Bazel RBE with CAS server implementation in Rust. The free and open source cache and remote execution service, prioritizing stability and speed for the people that need it.
https://docs.nativelink.com
Apache License 2.0
236 stars 46 forks source link

Make bytestream limits configurable #1076

Closed MarcusSorealheis closed 3 days ago

MarcusSorealheis commented 5 days ago

Description

I can imagine there are lots of use cases "where a simple rule can generate lots of stdout." @ltekieli pointed out this issue and shared a patch for how it could be fixed. I copied it and added a test to ensure that the configured limit is enforced.

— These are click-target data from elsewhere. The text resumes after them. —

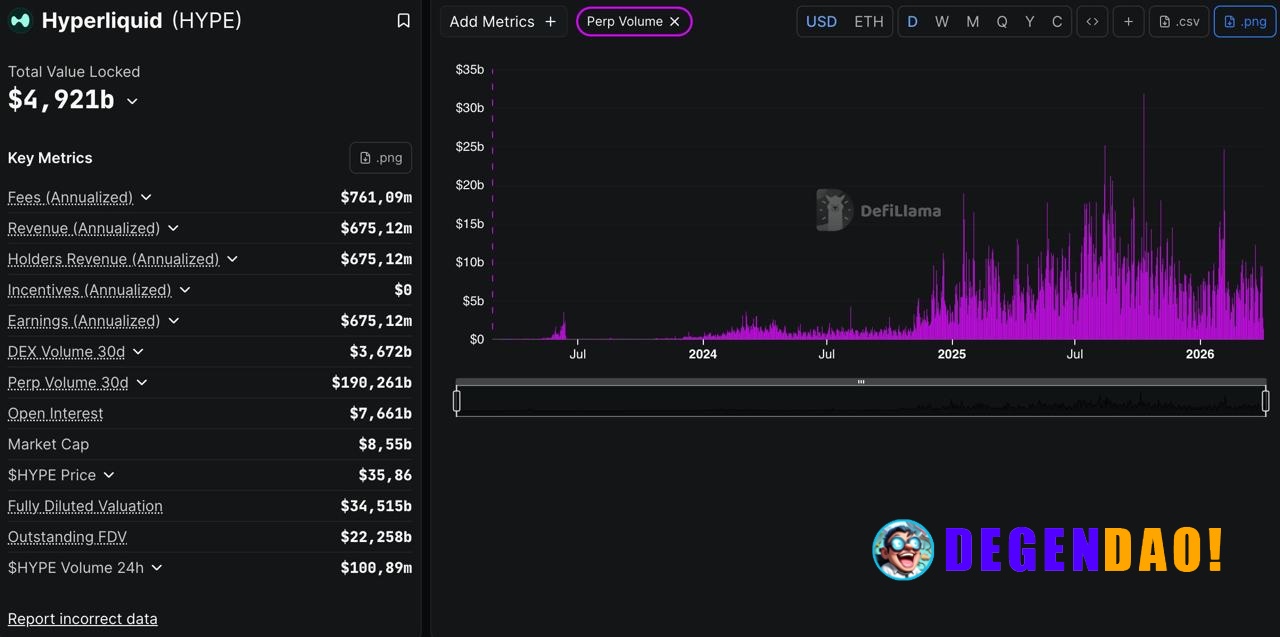Expand the Total Value Locked dropdown

[x=132, y=101]

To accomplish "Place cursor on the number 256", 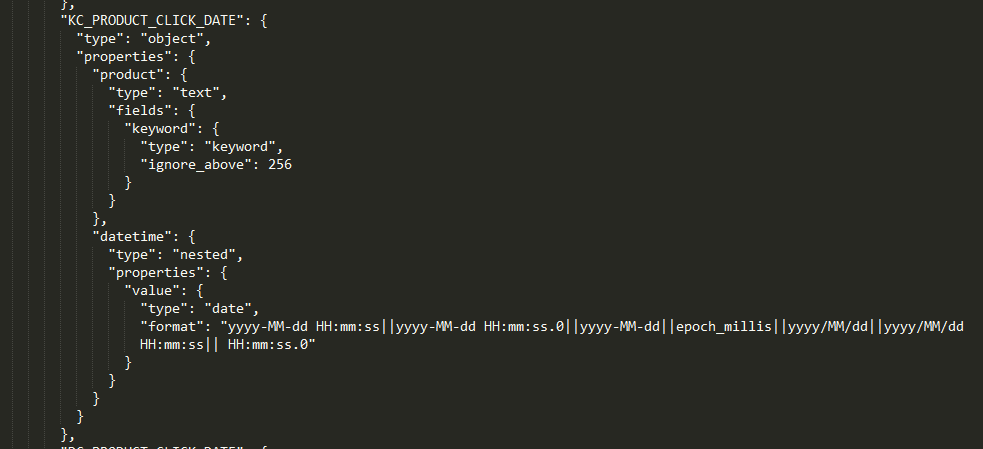I will pyautogui.click(x=280, y=165).
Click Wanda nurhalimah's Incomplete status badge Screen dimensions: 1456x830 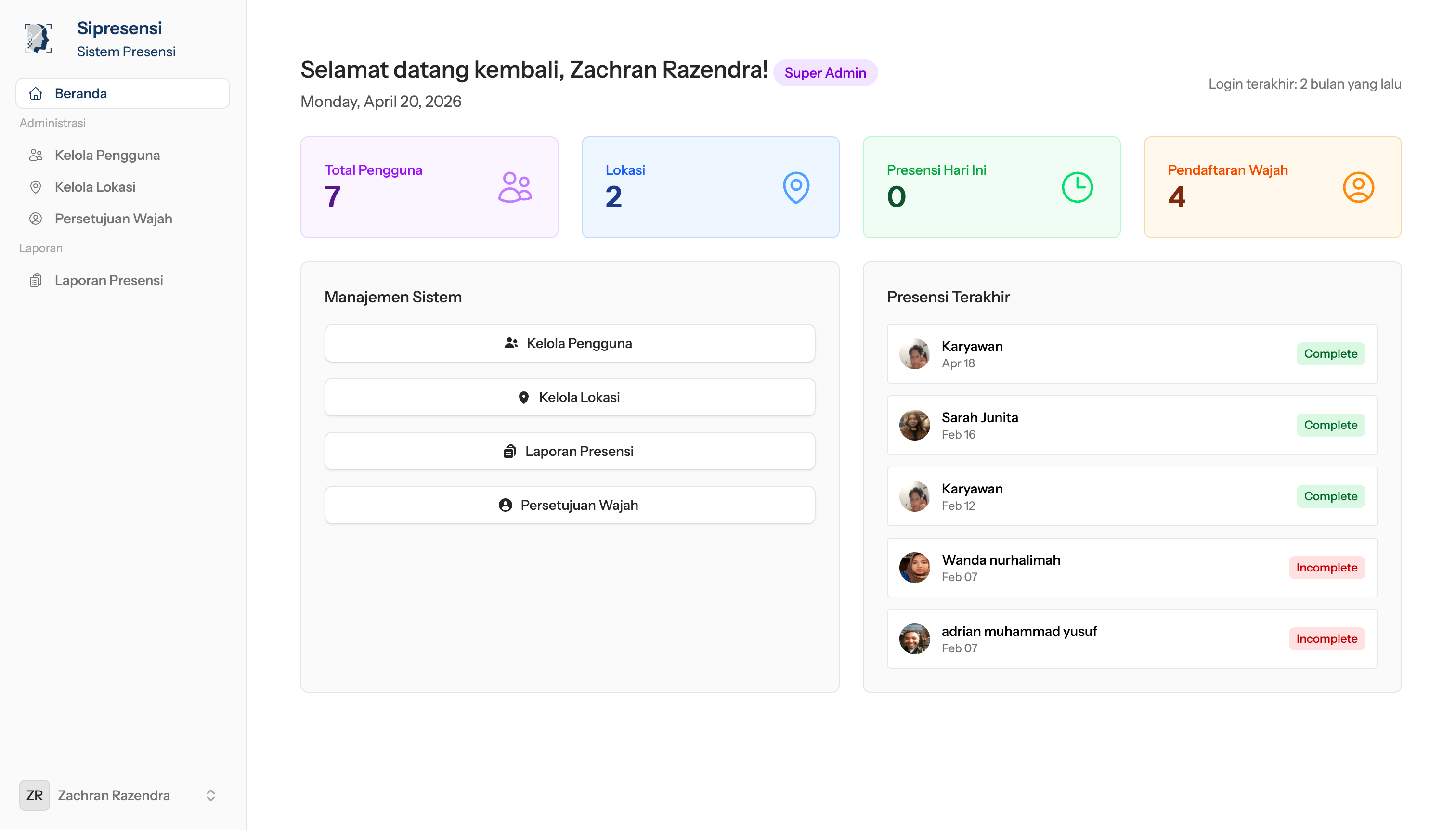click(x=1326, y=567)
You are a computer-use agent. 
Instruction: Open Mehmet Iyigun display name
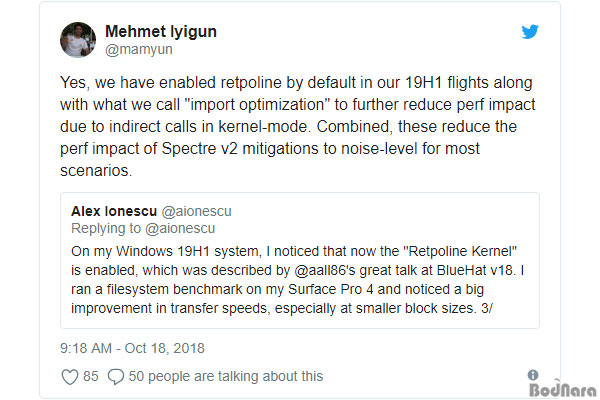(x=161, y=31)

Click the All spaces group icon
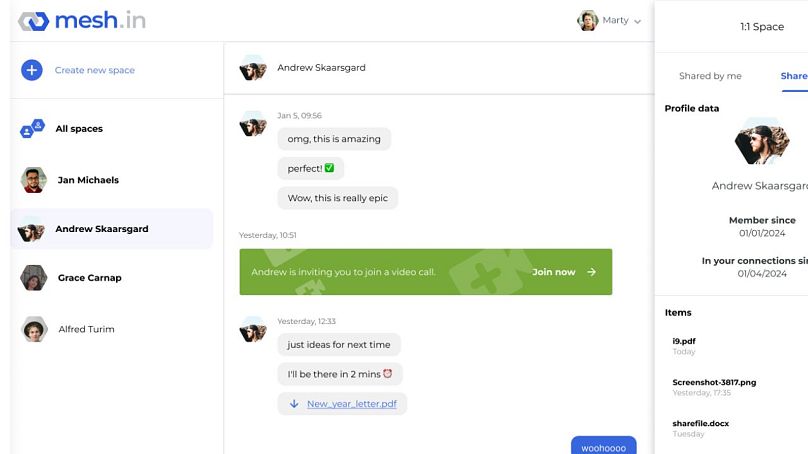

I may need to figure out how to document this change better. Please advise.

Fixes #1070

Type of change

How Has This Been Tested?

Please also list any relevant details for your test configuration

Checklist


This change is Reviewable

ltekieli commented 5 days ago

Hello, the proposed patch from #1070 is quite a simple workaround. IMHO those encoding/decoding limits should be configurable from json for any grpc service. I stumbled on similar fixes that were applied in another project https://github.com/temporalio/sdk-core/pull/693

MarcusSorealheis commented 4 days ago

@ltekieli the more this is discussed, the more it feels like this configurability may not be the right approach. If you look at this post from 2016 on the optimal size limit for streaming large payloads, the GRPC team suggest that we limit to 64KiB ("oral tradition"). Here's the issue: https://github.com/grpc/grpc.github.io/issues/371

MarcusSorealheis commented 4 days ago

@allada @aaronmondal ok. You all are the experts. I'll bring this down and introduce the parameter in the config in an update.

Thank you for the review.

MarcusSorealheis commented 3 days ago

So, it looks like the local-remote-execution integration test is a strong predictor of failure and flakiness. I appreciate that it exists. I've made a change to ensure that the default value for a field exists in the event that it is not supplied. It's now stable and this PR should be ready for review and merging any minute now, after the test passes.